■ To-do list:
A. In the article on Python concurrency, reproduce word for word the passage starting at "Among Python programmers, one" and ending at "in other languages.".
B. Resume the article on Python concurrency right after its final sentence, and keep writing in its style.

* begin Document *

In Part One, we talked about the key dilemma of programming Python in a concurrent world. In a nutshell, for CPU-bound tasks, Python threads will not help. So what do we do instead?
Broadly speaking, there are two kinds of real-world concurrency problems you will face:
In this essay, you're going to learn about the first one: tasks that ARE empowered by having extra CPUs. We do this by writing Python code to run across several processes. In the best case, having N CPUs will let you run the program N times faster.
(The second kind, which we will cover in part 3, has to do with juggling multiple tasks that are not CPU-bound. For something like this, having multiple CPUs or cores doesn't really help. To win that game, you have to get the absolute most you can out of a single thread... which modern Python gives you some great tools for.)
Among Python programmers, one thing separating the good from the great is an understanding of the concurrency primitives provided by modern operating systems - processes and threads - and the different patterns for working with them. This is fundamentally independent of language. You may know some of it from your formal education, or your experience implementing concurrent applications in other languages.
Broadly, there are two main approaches to implementing concurrent systems: Shared Memory, and Message Passing. The key difference: shared memory means your program is designed for two or more threads to read from and write to the same block of memory - dancing without stepping on each other's toes. In the message passing approach, any chunk of memory is only accessed by a single thread. When two or more need to synchronize, interact or communicate, data is sent from one to another - i.e., a message is passed.
Now, the two threads can be in the same process, or in two
different processes - each of which has its own main thread. So you can
use shared memory or message passing in either.1 However, typically, people will used
shared memory only in single-process, multi-threaded systems. It's
possible to walk the shared memory path via
constructs or IPC for a multiprocess program, but is not as
performant, and can be complex to implement.2
I recommend you not go down that path, though, if you can avoid it. Those of you who have done it know why: it's very difficult to do well, and too easy to create subtle race conditions, deadlocks, and other bugs. Sometimes you can't avoid sharing memory. But if you can use message-passing instead, do it.

* end Document *
* begin Source material *

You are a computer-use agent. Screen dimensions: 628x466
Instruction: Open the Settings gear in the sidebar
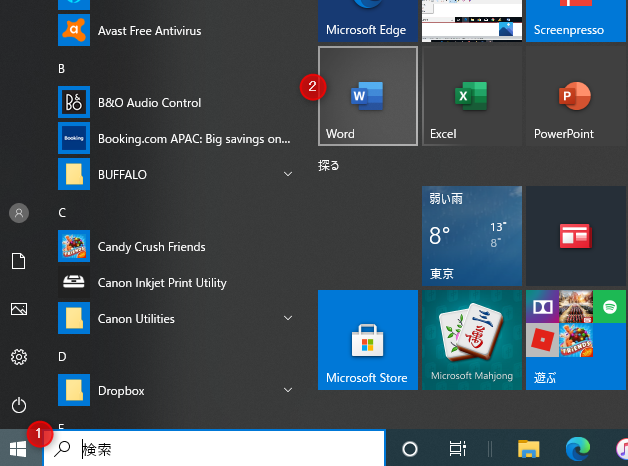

* end Source material *

■ Answers to the exercise:
A.
Among Python programmers, one thing separating the good from the great is an understanding of the concurrency primitives provided by modern operating systems - processes and threads - and the different patterns for working with them. This is fundamentally independent of language. You may know some of it from your formal education, or your experience implementing concurrent applications in other languages.

B.
For multiprocess programs, message passing tends to be a more natural fit anyway. For two reasons: first, shared memory is not so performant and elegant in multiprocess, compared to doing so in a single-process, multithreaded program. More importantly, many of the kinds of programs you'd want to implement using multiple processes lend themselves naturally to a message-passing architecture, especially in Python.
Python essentially forces you to use multiple processes to leverage more than one CPU. 3 There are ways to share memory across processes, and modern Python makes it relatively easy to do. But we'll focus on the message-passing approach here.
We really have it easy now. Once upon a time, if you wanted to make
Python use multiple CPUs well, you had to do something horrible, hacky
and unportable using
os.fork. But now, we have the nice
multiprocessing module in the standard library. It's a
nice Pythonic interface to working with multiple processes, making
many hard things easy4. There are
plenty of articles out there with nice, neat toy examples. But how
about we look at something more realistic?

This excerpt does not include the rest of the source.